Il valore biologico (VB) dipende dalla composizione in amminoacidi della proteina; in particolare, è più alto quanto più elevato è il contenuto in amminoacidi essenziali (gli amminoacidi che non possono essere sintetizzati dal corpo umano e devono essere introdotti necessariamente con gli alimenti). Le proteine animali hanno valore biologico superiore a quelle vegetali perché hanno un contenuto in amminoacidi più simile alle proteine umane, e vengono dunque assorbite e utilizzate nei processi biosintetici con maggiore efficienza. Il VB più alto in assoluto è assegnato alle uova (93-94); hanno valori decrescenti il latte di mucca crudo (84), il pesce (76), le carni (74), la soia (72), i ceci secchi (68), il frumento (44), la patata (34).

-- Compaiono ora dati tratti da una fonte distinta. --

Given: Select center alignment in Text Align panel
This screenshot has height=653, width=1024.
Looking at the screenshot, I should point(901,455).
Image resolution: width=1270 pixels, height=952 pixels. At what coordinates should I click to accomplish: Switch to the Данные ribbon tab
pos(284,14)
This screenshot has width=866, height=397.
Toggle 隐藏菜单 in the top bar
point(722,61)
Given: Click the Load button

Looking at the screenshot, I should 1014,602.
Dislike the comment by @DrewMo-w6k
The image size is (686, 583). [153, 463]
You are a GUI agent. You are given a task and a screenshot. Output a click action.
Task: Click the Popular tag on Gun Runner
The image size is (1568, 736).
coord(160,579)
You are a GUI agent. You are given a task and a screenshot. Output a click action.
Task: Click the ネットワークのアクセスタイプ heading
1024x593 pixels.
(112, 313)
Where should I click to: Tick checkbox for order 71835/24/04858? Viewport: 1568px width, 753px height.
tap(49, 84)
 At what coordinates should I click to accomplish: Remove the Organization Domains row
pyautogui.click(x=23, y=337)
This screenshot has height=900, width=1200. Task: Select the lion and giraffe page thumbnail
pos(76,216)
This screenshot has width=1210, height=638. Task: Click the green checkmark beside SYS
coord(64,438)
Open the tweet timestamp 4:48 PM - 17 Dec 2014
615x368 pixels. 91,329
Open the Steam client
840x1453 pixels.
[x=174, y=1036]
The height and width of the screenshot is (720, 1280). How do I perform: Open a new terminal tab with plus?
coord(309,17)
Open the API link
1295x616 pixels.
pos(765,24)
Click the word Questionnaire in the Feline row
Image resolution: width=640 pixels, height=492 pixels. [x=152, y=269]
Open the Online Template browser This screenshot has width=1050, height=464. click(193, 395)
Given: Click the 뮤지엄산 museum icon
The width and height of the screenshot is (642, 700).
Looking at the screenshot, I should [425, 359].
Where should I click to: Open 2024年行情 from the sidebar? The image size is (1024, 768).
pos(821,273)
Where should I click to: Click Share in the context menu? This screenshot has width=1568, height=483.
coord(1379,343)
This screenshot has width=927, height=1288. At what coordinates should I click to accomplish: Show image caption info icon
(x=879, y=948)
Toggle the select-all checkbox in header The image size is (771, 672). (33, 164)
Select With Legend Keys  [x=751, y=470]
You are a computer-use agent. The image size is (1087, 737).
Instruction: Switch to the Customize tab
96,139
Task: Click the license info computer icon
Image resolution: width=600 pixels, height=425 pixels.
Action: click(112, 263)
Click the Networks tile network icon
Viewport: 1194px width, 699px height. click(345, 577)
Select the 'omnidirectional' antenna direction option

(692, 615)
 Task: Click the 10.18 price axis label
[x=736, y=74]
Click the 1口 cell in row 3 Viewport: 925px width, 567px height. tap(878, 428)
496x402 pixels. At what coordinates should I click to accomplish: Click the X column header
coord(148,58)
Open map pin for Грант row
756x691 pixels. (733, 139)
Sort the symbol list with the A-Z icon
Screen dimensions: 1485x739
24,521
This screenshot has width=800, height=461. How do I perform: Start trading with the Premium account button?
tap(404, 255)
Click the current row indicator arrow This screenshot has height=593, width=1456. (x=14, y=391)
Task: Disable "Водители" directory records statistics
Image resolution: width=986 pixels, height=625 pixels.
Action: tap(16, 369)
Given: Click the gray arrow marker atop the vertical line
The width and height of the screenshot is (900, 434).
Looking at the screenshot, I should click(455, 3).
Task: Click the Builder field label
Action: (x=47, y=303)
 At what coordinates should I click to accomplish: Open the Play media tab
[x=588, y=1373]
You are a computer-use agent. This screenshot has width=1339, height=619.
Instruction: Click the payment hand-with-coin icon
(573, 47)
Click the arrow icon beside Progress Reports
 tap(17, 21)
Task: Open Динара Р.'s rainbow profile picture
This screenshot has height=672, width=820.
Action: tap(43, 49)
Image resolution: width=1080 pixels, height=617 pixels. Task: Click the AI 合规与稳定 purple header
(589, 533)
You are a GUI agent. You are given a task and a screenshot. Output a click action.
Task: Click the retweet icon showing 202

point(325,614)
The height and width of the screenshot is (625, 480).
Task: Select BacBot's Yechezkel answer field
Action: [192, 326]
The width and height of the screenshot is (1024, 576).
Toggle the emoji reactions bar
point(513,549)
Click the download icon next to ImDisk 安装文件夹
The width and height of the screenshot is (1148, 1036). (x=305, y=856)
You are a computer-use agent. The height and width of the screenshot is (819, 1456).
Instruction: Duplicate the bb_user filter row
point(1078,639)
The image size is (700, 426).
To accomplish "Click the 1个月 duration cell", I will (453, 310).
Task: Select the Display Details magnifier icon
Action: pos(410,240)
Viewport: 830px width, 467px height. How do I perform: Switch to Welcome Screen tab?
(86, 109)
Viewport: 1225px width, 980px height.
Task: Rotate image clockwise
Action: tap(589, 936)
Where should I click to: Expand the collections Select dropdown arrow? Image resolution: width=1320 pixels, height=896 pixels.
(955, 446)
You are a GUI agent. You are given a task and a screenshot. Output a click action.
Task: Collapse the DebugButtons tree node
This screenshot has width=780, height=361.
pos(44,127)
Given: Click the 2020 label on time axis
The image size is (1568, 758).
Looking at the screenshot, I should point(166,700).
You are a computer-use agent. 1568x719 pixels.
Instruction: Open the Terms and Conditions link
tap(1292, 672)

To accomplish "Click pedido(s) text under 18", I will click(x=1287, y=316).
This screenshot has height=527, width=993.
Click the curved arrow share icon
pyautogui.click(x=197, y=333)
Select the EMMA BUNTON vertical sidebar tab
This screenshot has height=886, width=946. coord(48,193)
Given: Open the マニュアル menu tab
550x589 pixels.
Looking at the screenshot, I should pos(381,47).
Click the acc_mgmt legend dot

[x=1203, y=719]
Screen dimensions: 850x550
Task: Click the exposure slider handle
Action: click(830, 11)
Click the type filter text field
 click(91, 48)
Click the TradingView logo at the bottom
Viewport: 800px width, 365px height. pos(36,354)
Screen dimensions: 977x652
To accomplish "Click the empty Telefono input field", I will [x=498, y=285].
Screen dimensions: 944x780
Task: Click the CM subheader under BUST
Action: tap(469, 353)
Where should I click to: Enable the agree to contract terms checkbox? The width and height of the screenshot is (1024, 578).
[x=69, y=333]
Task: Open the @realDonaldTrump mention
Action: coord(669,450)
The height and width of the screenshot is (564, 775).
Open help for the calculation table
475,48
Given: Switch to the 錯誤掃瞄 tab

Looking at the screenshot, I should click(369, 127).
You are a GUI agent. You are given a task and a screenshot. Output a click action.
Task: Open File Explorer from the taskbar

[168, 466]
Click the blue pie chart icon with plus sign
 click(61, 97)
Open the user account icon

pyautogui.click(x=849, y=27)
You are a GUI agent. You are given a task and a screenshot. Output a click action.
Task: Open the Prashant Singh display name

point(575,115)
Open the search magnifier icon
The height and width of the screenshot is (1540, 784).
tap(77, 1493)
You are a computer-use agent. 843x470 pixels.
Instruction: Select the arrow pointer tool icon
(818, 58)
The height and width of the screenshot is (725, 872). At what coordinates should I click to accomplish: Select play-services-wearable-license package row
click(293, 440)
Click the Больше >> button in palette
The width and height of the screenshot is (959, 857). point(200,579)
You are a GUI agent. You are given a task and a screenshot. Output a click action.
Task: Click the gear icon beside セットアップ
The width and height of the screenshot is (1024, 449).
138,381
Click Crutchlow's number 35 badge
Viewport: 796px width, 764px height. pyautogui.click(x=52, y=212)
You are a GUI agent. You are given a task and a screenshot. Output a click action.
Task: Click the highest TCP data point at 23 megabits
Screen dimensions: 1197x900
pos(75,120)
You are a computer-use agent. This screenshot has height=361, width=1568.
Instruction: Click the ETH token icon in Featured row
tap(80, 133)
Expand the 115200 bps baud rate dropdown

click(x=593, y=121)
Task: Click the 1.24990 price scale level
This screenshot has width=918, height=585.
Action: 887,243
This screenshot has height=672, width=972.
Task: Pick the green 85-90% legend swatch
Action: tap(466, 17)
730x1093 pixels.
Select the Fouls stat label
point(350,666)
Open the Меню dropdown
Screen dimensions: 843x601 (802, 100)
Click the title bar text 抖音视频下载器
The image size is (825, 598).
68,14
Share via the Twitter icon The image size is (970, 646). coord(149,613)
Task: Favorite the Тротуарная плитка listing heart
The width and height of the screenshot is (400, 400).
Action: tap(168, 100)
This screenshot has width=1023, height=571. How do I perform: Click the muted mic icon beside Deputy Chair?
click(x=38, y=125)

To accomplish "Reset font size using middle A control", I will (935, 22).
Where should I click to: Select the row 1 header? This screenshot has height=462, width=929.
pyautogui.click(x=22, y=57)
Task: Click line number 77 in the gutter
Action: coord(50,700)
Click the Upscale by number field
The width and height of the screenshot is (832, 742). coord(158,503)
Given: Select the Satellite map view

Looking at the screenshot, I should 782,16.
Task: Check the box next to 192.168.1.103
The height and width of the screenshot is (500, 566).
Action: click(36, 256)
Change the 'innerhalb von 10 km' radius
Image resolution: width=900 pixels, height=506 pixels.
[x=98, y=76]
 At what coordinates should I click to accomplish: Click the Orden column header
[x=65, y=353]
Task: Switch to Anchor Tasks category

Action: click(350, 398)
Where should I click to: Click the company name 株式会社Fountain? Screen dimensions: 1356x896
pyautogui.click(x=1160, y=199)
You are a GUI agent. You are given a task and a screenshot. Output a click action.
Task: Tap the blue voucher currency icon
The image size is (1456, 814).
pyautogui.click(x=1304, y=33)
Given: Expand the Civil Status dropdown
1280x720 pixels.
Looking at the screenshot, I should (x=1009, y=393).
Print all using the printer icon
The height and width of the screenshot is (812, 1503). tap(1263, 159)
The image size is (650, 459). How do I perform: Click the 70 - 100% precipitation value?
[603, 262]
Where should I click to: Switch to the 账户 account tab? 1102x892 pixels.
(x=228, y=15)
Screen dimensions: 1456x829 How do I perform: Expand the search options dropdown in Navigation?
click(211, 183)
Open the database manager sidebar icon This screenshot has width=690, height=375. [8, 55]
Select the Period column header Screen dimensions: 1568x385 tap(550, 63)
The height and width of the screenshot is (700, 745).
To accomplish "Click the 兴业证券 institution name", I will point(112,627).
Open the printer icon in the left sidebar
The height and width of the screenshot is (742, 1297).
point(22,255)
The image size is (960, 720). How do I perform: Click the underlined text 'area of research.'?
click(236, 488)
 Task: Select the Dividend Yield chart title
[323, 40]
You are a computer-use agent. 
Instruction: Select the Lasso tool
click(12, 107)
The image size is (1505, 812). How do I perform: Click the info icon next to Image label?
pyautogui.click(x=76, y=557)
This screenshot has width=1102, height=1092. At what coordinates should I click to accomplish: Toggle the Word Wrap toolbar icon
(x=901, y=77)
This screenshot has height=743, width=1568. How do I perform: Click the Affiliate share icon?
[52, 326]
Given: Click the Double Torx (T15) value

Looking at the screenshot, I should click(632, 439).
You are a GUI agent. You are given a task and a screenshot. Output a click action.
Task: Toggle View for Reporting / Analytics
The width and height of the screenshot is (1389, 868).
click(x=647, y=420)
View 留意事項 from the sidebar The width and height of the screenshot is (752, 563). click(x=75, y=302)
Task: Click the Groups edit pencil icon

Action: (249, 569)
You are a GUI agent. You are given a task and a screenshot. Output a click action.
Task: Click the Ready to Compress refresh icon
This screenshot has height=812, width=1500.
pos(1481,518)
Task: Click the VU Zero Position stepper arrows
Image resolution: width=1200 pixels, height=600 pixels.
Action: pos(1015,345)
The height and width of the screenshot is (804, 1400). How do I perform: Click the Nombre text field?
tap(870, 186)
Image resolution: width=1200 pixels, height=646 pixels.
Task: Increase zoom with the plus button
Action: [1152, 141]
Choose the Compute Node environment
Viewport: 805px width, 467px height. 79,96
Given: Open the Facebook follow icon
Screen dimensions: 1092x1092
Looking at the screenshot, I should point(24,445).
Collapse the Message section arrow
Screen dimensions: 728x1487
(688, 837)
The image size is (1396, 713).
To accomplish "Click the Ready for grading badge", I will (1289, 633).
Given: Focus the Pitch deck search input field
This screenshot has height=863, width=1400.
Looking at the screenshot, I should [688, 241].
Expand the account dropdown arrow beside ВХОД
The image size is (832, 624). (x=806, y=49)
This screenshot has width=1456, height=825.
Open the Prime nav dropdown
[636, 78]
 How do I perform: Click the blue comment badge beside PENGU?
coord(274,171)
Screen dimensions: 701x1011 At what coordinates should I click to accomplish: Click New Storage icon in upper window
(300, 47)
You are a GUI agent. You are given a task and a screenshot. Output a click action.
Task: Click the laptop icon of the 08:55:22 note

In base al valore biologico si distinguono: proteine nobili o ad alto valore biologico, caratterizzate da un alto tenore di amminoacidi essenziali (uova, latte, carne e pesce); proteine di medio valore biologico, nelle quali gli amminoacidi essenziali sono presenti ma uno o più sono in quantità insufficiente per l’organismo umano (legumi); proteine di basso valore biologico, nelle quali mancano uno o più amminoacidi essenziali (cereali).

Per garantire al corpo umano un apporto bilanciato di amminoacidi, è consigliabile combinare proteine dei diversi gruppi, cioè applicare la cosiddetta “complementazione”. È interessante notare che questo principio teorico si riscontra in numerosi piatti tradizionali di molti popoli, che prevedono infatti abbinamenti come riso e fagioli, riso e lenticchie, pasta e ceci o riso e piselli. Questi piatti, largamente presenti anche nella tradizione contadina italiana, consentono di utilizzare prodotti vegetali, meno costosi della carne, che garantiscono un ottimo apporto proteico.

L’assunzione delle sole proteine a basso valore biologico comporta la carenza di uno o più amminoacidi essenziali e può portare a malattie da malnutrizione.

Il valore biologico, definito dal fisiologo tedesco Karl Thomas nel 1909 e dal nutrizionista statunitense Harold Hanson Mitchell nel 1924, viene calcolato con una formula: è il rapporto tra l’azoto trattenuto dal corpo e l’azoto assorbito, moltiplicato per 100: VB = 100 x azoto trattenuto/azoto assorbito.

L’azoto trattenuto è dato dall’azoto ingerito con gli alimenti, a cui si sottrae quello perso con le feci e l’urina. L’azoto assorbito è dato dall’azoto ingerito con gli alimenti a cui si sottrae quello perso con le feci.